Czechoslovakia was the home nation of Trump's first wife, Ivana, a model, athlete and businesswoman who became the mother of his three oldest children: Donald Jr., Ivanka and Eric.
A year before the 1989 collapse of communism in many parts of Europe, details about Ivana Trump's 1988 visit back to her homeland were recorded in a classified police report.
The October 22, 1988 report claimed that Trump refused to run for president in 1988 -- despite alleged pressure to do so -- because he felt, at 42, he was too young. But the secret report said he intended to run in the 1996 US presidential race as an independent, when he would be 50.
It was unclear where the alleged "pressure" was coming from.
The report is interesting because, in the United States, there was little public knowledge that Trump would consider a presidential run until a 1988 interview on "The Oprah Winfrey Show."
"I would never want to rule it out totally," he said then.

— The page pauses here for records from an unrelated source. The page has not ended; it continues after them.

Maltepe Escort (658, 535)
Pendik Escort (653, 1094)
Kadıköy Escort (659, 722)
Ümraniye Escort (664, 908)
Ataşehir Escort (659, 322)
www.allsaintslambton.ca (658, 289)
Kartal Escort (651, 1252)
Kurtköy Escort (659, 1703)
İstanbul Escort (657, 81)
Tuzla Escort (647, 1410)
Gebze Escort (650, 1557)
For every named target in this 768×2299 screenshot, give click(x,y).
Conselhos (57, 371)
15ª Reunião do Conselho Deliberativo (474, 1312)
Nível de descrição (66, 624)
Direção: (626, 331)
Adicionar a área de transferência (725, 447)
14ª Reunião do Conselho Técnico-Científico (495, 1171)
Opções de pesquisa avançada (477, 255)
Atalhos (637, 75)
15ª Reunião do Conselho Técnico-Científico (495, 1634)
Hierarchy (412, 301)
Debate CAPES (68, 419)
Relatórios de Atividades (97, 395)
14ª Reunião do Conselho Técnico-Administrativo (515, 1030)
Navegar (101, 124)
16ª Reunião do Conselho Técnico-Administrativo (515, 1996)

"I think I'd win," he added. "I wouldn't go in to lose." But Trump didn't create an exploratory committee until about a decade later, when he launched a bid for the Reform Party nomination ahead of the 2000 presidential election. He dropped that effort about four months later.
As she kept traveling home across the Iron Curtain on a regular basis, Ivana became a tempting target for the powerful, deeply feared Czechoslovak secret police agency known as the StB.
"The State Security was constantly watching (Czechoslovak citizens living abroad)," said Libor Svoboda, a historian from the Institute for the Study of Totalitarian Regimes in Prague.